Single-cell FISH experiments are complementary to the biochemical analyses described. New developments in probe design and in fluorophore chemistry allow detection of single molecules of mRNA in their cellular environment (Femino et al., 1998 , 2003 ). The protocol we used here is adapted from Long et al. (1995 , 1997) and can be used to compare, simultaneously, the spatial distribution of different mRNAs relative to each other or to the mitochondrion (see Materials and Methods). Mitochondria were unambiguously detected using probes recognizing mitochondrial ribosomal RNAs; this allowed simultaneous detection of mRNAs and mitochondria in a single step.

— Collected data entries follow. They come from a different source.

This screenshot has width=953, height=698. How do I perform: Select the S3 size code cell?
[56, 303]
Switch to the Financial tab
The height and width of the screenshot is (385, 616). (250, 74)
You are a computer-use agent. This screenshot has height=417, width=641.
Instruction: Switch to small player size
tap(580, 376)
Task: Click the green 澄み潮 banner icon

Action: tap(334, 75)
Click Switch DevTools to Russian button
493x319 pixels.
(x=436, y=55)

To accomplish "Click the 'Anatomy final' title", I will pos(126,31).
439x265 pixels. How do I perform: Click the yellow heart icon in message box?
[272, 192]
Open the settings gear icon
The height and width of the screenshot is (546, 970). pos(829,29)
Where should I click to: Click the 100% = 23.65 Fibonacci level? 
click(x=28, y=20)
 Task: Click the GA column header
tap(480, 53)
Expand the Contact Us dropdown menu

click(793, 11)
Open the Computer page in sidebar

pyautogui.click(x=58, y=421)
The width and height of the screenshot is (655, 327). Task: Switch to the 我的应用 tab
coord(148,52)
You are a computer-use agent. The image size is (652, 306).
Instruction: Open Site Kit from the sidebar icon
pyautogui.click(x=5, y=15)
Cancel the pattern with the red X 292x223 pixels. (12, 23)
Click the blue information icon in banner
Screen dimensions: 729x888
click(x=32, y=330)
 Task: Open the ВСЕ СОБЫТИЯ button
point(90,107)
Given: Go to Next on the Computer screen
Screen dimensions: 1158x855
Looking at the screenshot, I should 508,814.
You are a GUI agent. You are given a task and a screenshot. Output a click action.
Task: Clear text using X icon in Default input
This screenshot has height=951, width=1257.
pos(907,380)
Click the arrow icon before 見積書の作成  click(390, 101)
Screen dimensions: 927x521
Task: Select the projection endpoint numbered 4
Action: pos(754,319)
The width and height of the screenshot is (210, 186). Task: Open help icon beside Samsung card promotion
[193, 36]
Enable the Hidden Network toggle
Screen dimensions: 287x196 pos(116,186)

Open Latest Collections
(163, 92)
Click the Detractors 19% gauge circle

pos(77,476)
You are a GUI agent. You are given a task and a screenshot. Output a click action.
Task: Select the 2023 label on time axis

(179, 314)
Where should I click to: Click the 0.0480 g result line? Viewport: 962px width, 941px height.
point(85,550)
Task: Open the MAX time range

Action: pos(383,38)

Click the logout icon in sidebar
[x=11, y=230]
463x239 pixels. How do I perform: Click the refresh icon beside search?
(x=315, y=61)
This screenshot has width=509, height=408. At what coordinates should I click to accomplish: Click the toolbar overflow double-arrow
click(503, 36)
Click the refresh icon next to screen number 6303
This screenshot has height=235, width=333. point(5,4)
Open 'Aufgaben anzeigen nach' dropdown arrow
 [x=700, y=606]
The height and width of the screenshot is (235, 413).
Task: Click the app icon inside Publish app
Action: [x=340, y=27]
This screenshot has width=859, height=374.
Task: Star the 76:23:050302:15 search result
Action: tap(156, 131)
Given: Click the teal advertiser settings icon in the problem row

Both haploid and diploid strains were examined, and because of their size, findings with diploid strains were easier to interpret. However, it was evident that in the results in the two genetic backgrounds were equivalent.
The findings of FISH experiments were entirely consistent with the results of the RT-PCR analyses. For all genes classified as MLR (>6% asymmetrical localization of the mRNA), as exemplified by ATP1, ATP2, and ATP3 (Figure 2), the FISH signal localized to punctuate structures that aligned with mitochondria. Conversely ATP16 (0% by RT-PCR) had its mRNA isotropically dispersed in the cell with no apparent association with mitochondria (Figure 2 and Supplementary Figure 2S for 3D quantification analysis). Almost all MLR genes seem to be of prokaryotic origin (Figure 1), although a few, including ATP4 and TIM50, have no prokaryotic homolog (Saccharomyces Genome Database; Christie et al., 2004 ); FISH analyses fully confirmed that the corresponding mRNAs of these two atypical cases were translated adjacent to mitochondria (Figure 2). This is also consistent with the detection of precursor forms of these proteins in the outer mitochondrial membrane proteome (Zahedi et al., 2006 ).
All the mitochondrial complexes examined contained MLR proteins. We therefore examined whether these proteins have a particular role in these complexes.
The Krebs TCA cycle enzymes are believed to be highly organized in supramolecular complexes (Velot et al., 1997 ) connected to the other supermacromolecular complex, succinate:quinone oxidoreductase (SQR, Complex II; Horsefield et al., 2004 ). All the 16 proteins comprising these two complexes are unambiguously MLR proteins. This applies even to Tcm62, which is considered to be a putative protein chaperone required for complex II assembly.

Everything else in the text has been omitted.